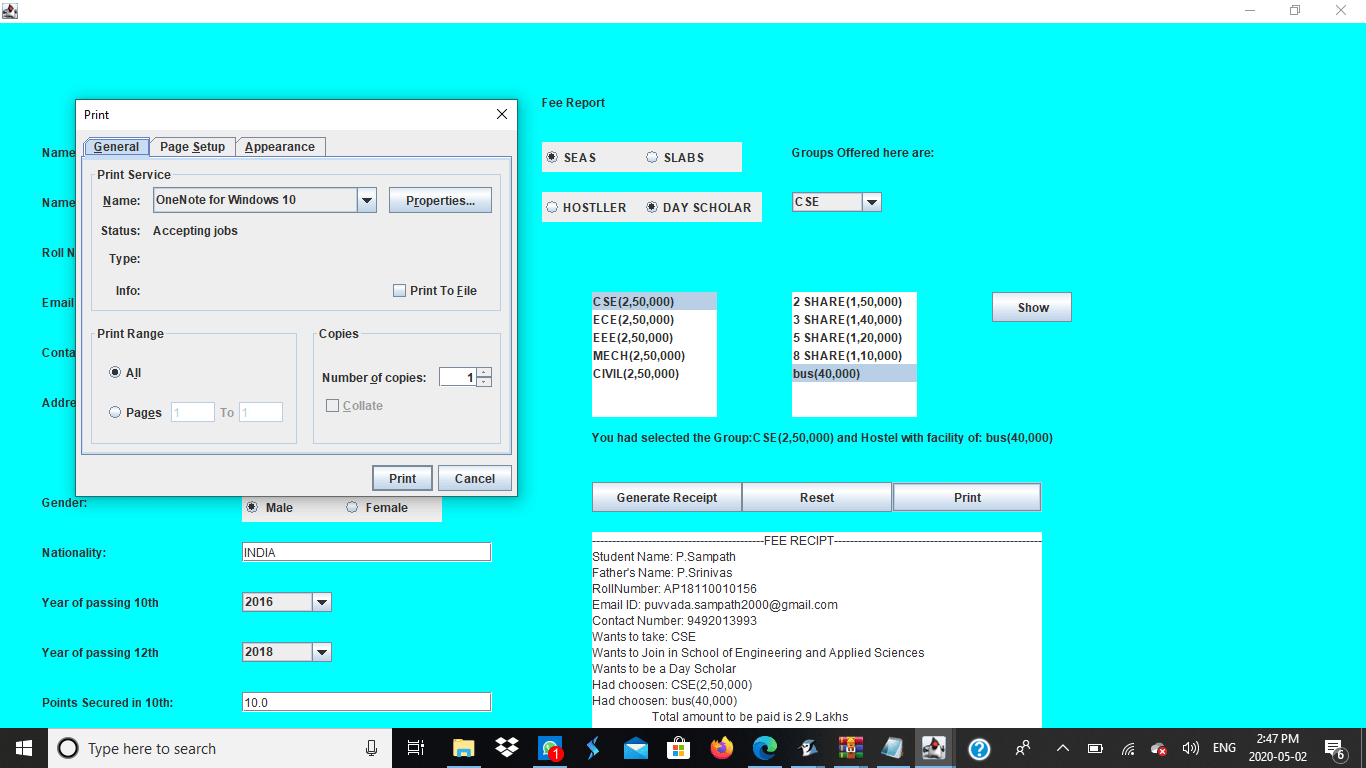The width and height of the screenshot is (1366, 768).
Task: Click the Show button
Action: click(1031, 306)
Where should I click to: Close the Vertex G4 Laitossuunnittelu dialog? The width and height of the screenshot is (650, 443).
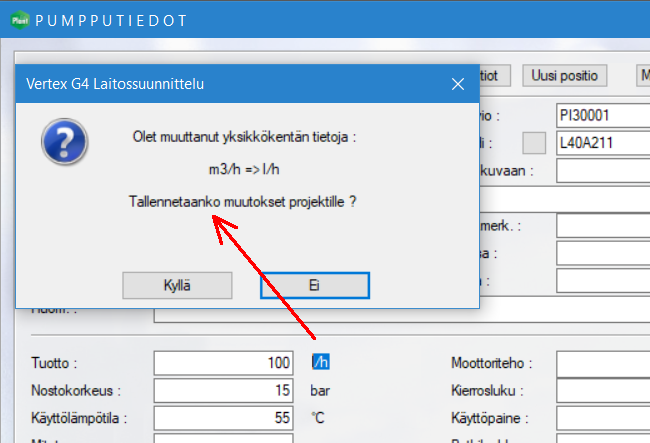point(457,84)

> **THE TASK**
The required answer is an exact copy of the lines from the one containing "Where should I" through the last line of the material, with the pictures removed.

> **ANSWER TO THE EXERCISE**
Where should I click to: Close the Vertex G4 Laitossuunnittelu dialog? The width and height of the screenshot is (650, 443).
point(457,84)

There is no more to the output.